Strike prices for onshore wind auctions during the transition period are to be capped and reduced based on existing wind feed-in tariffs (FITs) as ceiling prices. In 2019, the cap will be reduced by 8 to 15 percent for all regional wind classes, and will further drop by RMB 50 ($7.10) per megawatt-hour in 2020.
Commenting on this, Wood Mackenzie’s senior China wind analyst Xiaoyang Li said, “We expect new onshore capacity in 2019 will increase compared with 2018 as developers rush to connect remaining FIT-qualified project capacities to the grid. This is driven by the expectation of increasing constraints by the central government on the market volume of subsidized auctions in each province, and the likely requirement for future gigawatt-level national wind bases to be subsidy-free.”
A huge gap remains between wind and coal tariffs nationwide. Taking Xinjiang province as an example, the tariff gap was around RMB 240 ($35) per megawatt-hour in 2018.

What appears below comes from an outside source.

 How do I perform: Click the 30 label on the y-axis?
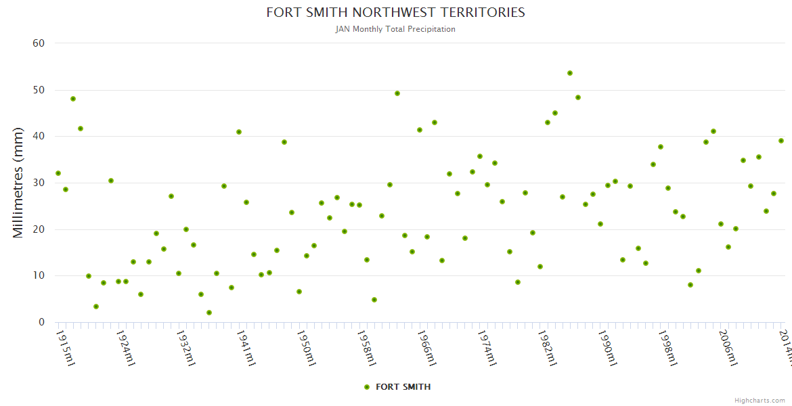[x=39, y=183]
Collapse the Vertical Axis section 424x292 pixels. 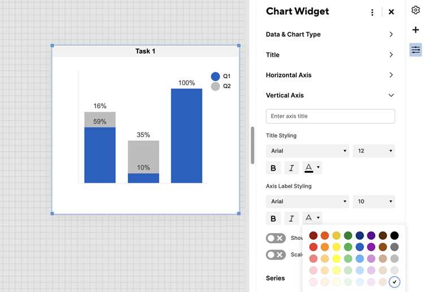330,95
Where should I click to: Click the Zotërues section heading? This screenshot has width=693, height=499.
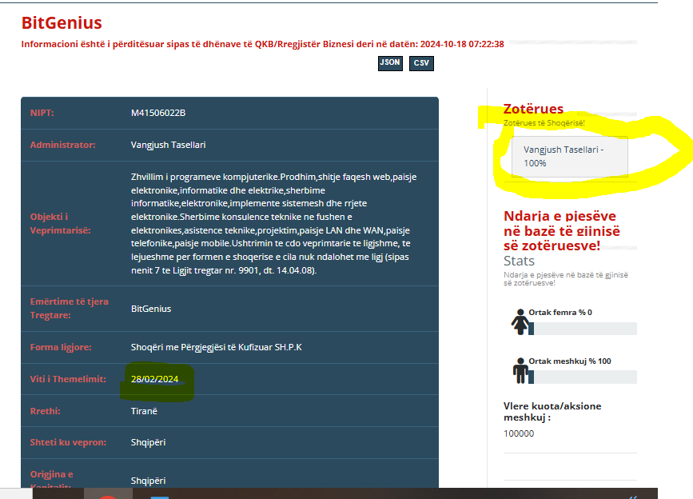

The wind industry is concerned over how to find effective methods to reduce costs as China moves into the subsidy-free era in 2021. Price pressure is high and increasing across the whole value chain.
“Developers may pressure turbine OEMs to cover more costs, including O&M costs, to reduce project risks associated with a high levelized cost of energy (LCOE),” Li said. “To capture new orders, turbine manufacturers and other key equipment suppliers will have to reduce or discount the price of turbines and/or auxiliary services to help lower project cost.”

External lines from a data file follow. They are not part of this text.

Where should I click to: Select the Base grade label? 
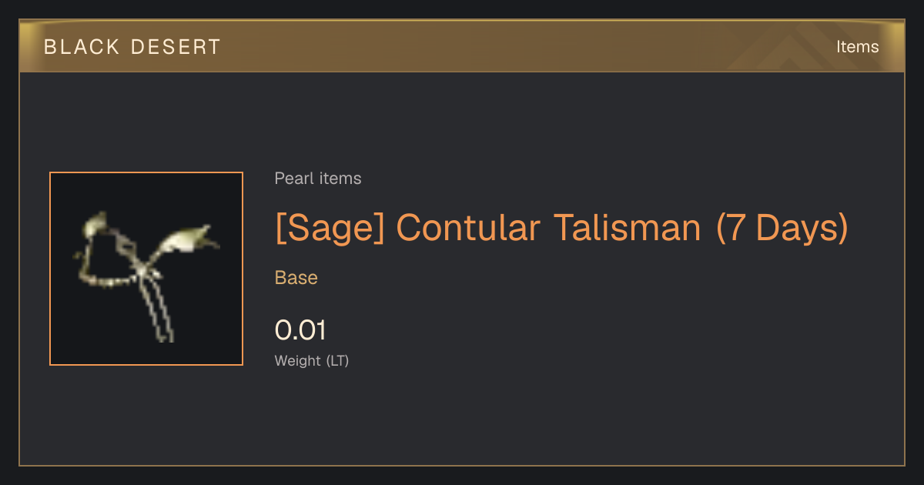point(296,278)
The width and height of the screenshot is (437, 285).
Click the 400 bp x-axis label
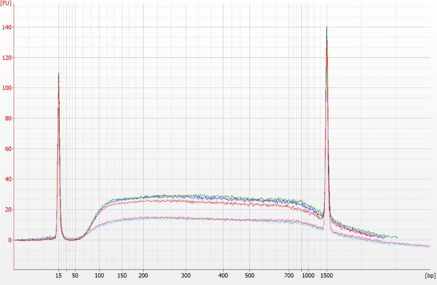click(223, 276)
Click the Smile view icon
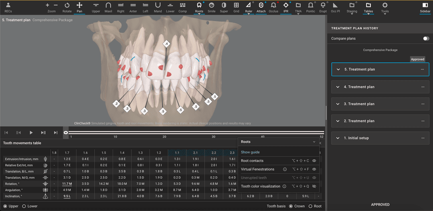The height and width of the screenshot is (211, 433). tap(211, 6)
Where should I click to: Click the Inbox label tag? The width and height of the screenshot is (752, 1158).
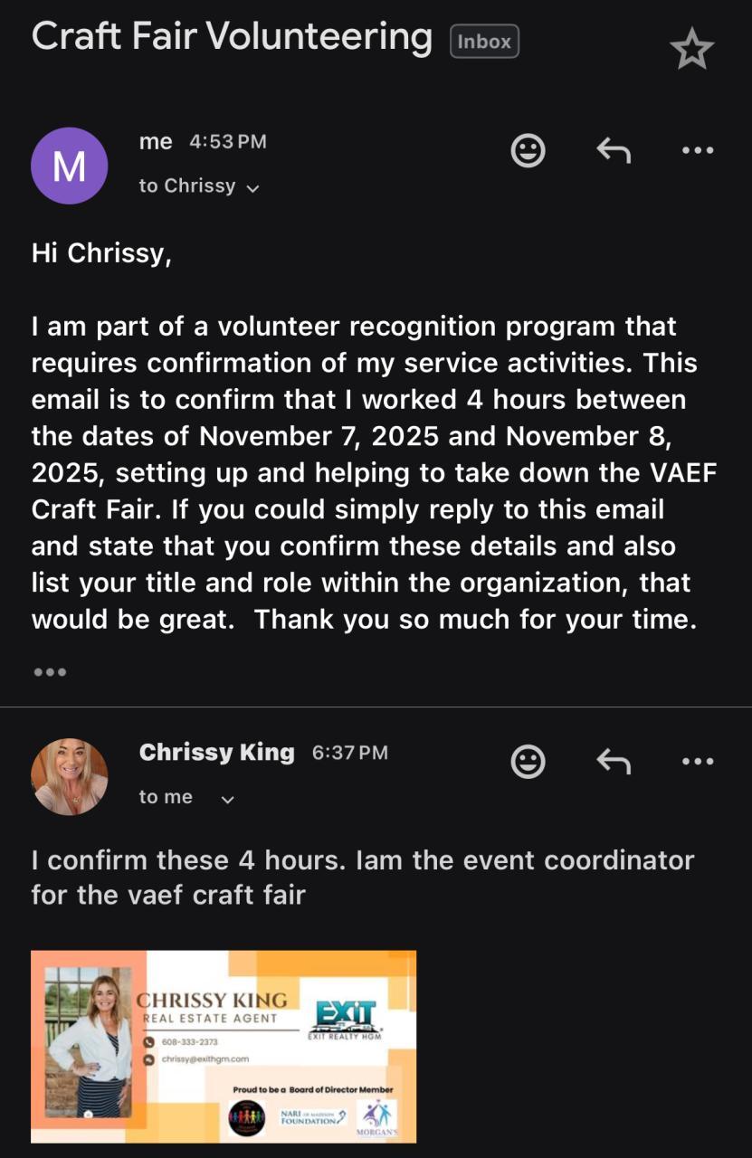(x=484, y=42)
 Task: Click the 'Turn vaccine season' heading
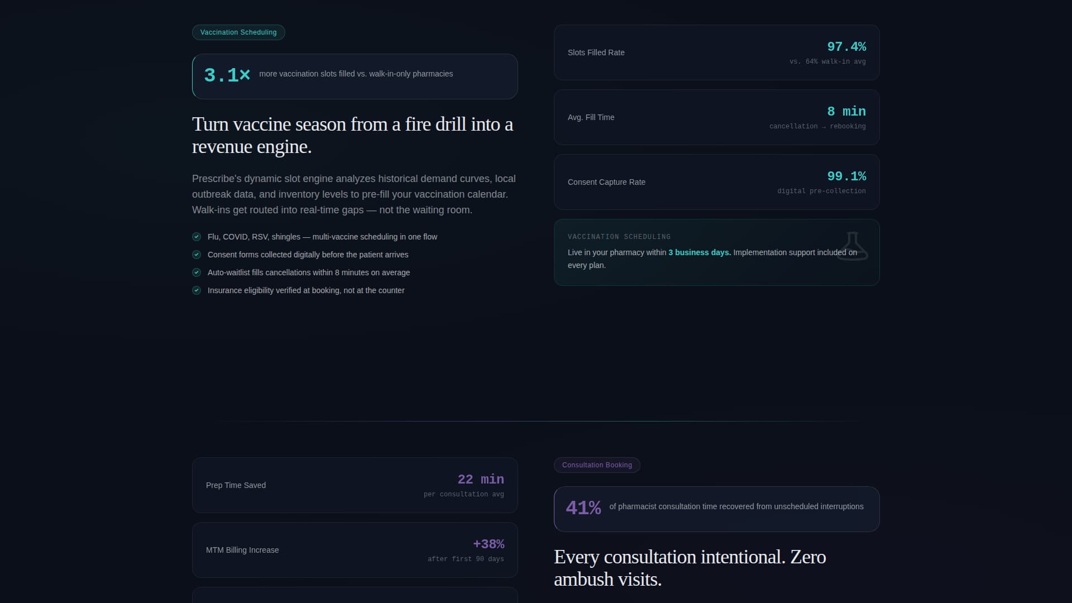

Solar power faces the same grid parity mandates, but progress toward meeting the targets seems smoother than for wind after the solar feed-in tariff was reduced last year. Wood Mackenzie expects around 5 gigawatts of unsubsidized solar projects will be connected to the grid in 2019, based on project lists published by the government on May 20. The 2019 figure accounts for about 40 percent of the total for approved projects on the list.
Rishab Shrestha, a Wood Mackenzie solar analyst, said: “Aggressive solar cost declines and recent policy developments are the main reasons behind the fast growth of unsubsidized solar projects.”
WoodMac expects seven provinces to have a solar LCOE lower than the coal benchmark tariff in 2019. These provinces lie in the western and southern regions of China where the benchmark coal tariff and solar insolation are both higher. Guangxi and Guangdong are on that list.
“On a national basis, the utility-scale solar LCOE is around 8 percent higher than the national average coal benchmark price,” Shrestha added. Compared with the wind-coal tariff gap, the gap between solar and coal tariffs seems much easier to close in most of the provinces in the 2021 time frame set by the government.
Policy incentives are awarded to solar projects in the pipeline that voluntarily convert to subsidy-free status. For example, a power-purchase agreement of at least 20 years signed with the utility is guaranteed. In addition, subsidy-free renewable power is assured priority dispatch against other subsidized projects, which comes as a relief to power producers against the backdrop of solar curtailment in China.
The subsidy-free renewables policy brings into focus the discussion of project internal return rates among developers in the Chinese market. Though the path is more painful than expected, renewable power producers will need to adapt to the shifting terrain and follow the direction of the global energy transition.